Most things sound better in French.  If my French is bad keep in mind I only had 1 week of French.

It occurred to me this morning that learning to live is actually a skill.  Learning to LIVE, to feel life, to feel creative and emotionally prosperous.

Art itself often of course flows out of manias of all sorts.  But it is always, I think, an outcome of trying to learn how to live.

Our ultimate creative act, though, is how we spend our days.  With what new emotions do we greet the day?  New colors?

Camus seemed to view happiness as a sort of rebellion against the order of things.  This is perhaps pushing things too far, but it does seem reasonable to suppose happiness, like painting a painting, writing music, or choreographing a dance, takes a bit of a plan, effort, and some time.

And learning how to create it is the real skill.  You have to feel it, then figure out how to replicate it regularly.  And as I said recently, happiness in you, when honest, is a gift to the world.  You provide the model.  You lead the way.

And I will append a metaphor that occurred to me a couple weeks ago that I just haven’t posted.  Some ideas come upon me so clearly that I know they will never disappear.

Learning how to learn is traveling across flat ground.  It may involve crossing marshes, may involve crossing rivers, may even involve crossing oceans, but you don’t go up or down.  Only once you have learned how to learn do you reach the foot of the mountain and begin climbing.

I think this is close to the truth, although I will admit I have offered other metaphors that contradict this one.  I am a man of many contradictions, as several clever fellows in the past have commented of themselves.  Say what you want to say, and don’t worry if you said the opposite yesterday, at least if you are playing, as I often am.  My more serious stuff is on the other website (goodnessmovement.com), although even much of that is provisional.

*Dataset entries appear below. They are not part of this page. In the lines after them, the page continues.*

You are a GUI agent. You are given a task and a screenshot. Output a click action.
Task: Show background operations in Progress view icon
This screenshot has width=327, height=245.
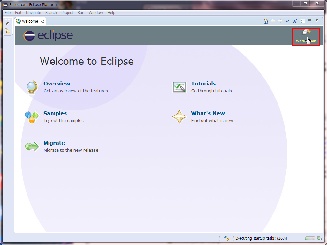[319, 238]
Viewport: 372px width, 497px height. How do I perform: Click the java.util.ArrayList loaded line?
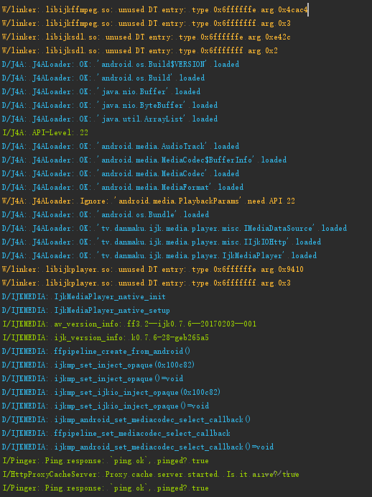click(110, 119)
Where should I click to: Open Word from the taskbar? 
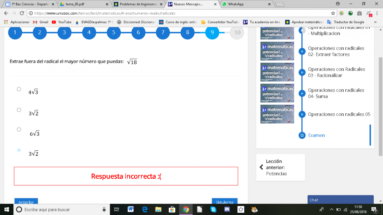point(131,209)
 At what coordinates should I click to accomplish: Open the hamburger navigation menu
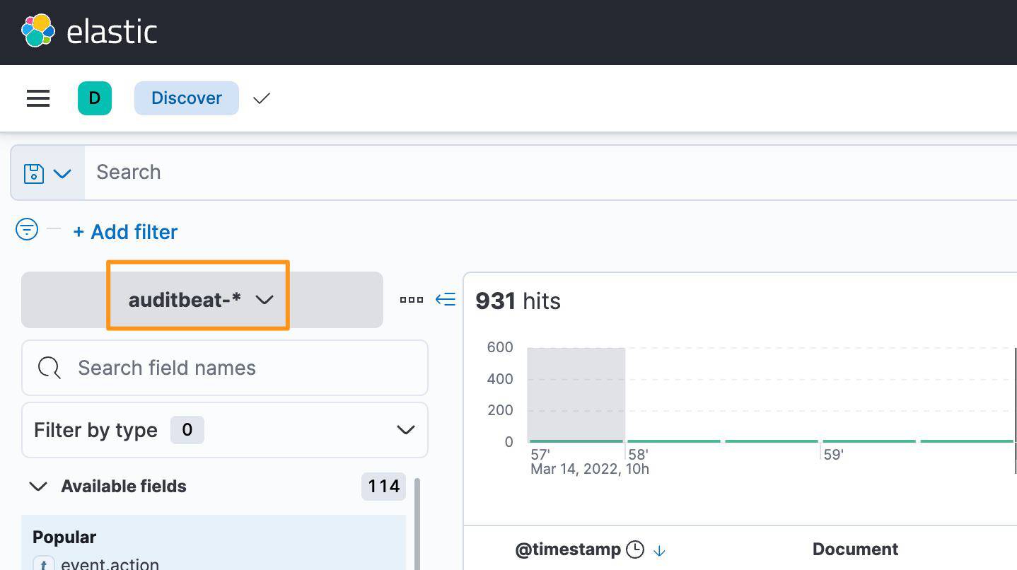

You only really owe the world a duty to be consistent when you are pushing people into something or other, or when you are CLAIMING to be the ONE and ONLY person who sees things clearly.  In that case, to quote Steve Martin “Always–no, never–no wait I’m pretty sure it’s always. . .” doesn’t work.

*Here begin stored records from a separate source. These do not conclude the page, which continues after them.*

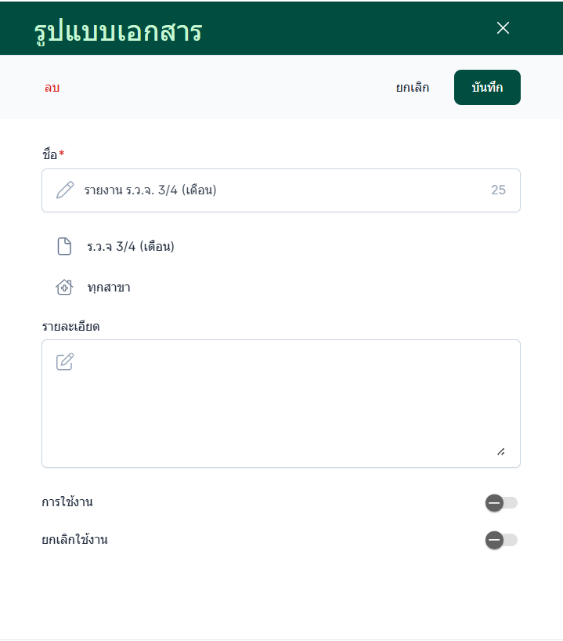Click the document file icon

pos(64,247)
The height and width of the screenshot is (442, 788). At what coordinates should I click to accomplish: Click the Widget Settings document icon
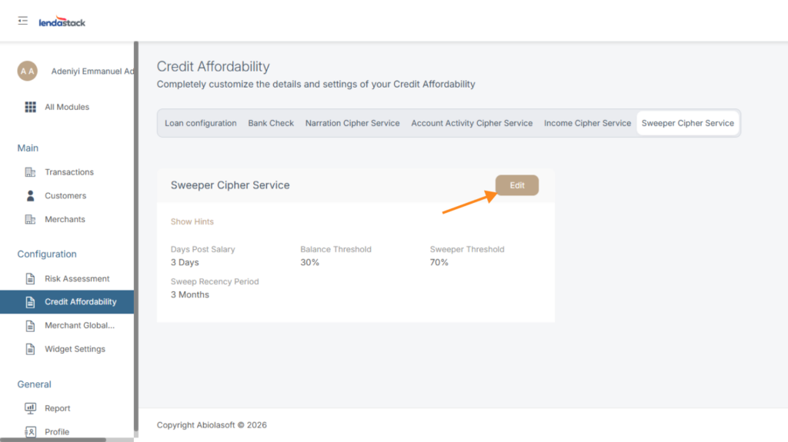click(31, 349)
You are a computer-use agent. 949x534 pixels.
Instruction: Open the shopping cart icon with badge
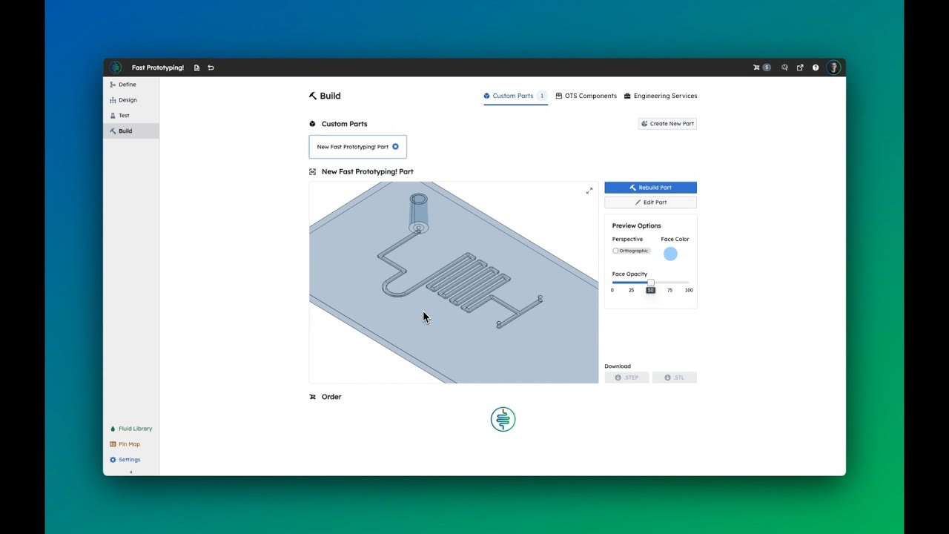[x=761, y=67]
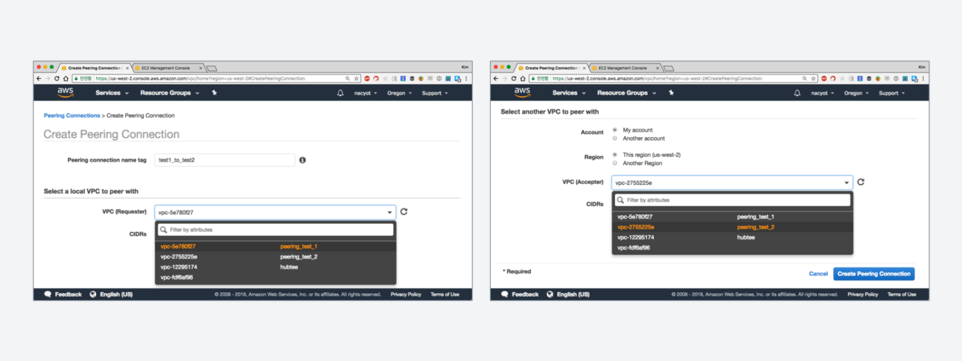Switch to EC2 Management Console tab in left window
The height and width of the screenshot is (361, 962).
coord(165,68)
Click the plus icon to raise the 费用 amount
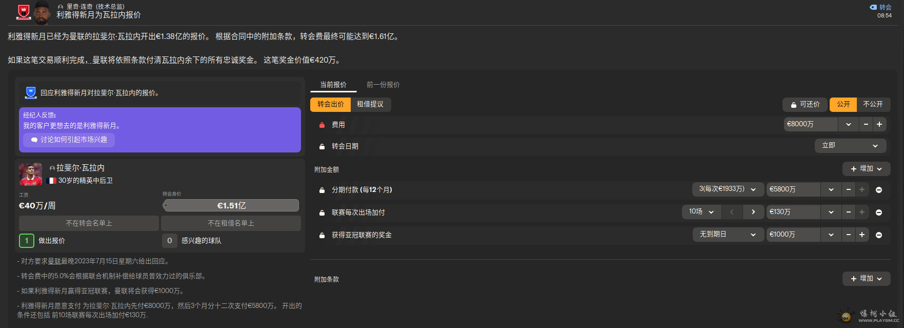Image resolution: width=904 pixels, height=328 pixels. 879,124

And since most people don’t remember much (as C.S. Lewis put it, the task is not to clear the jungle but irrigate the desert), I will offer the obvious Emerson quote: “Foolish consistencies are the hobgoblins of little minds.”

Pick what you like.  And then change it after a while if you feel like it.  Above all, don’t assume there IS one way, CAN be one way, or that any possible progress will not involve flexibility, perceptiveness, and adaptation.  You don’t get to be a tree.  You were born with feet (I hope).  Shuffle them.  To the left to the left to the left, and NOW to the right, to the right to the right.  Otherwise, you know, everybody runs into the wall.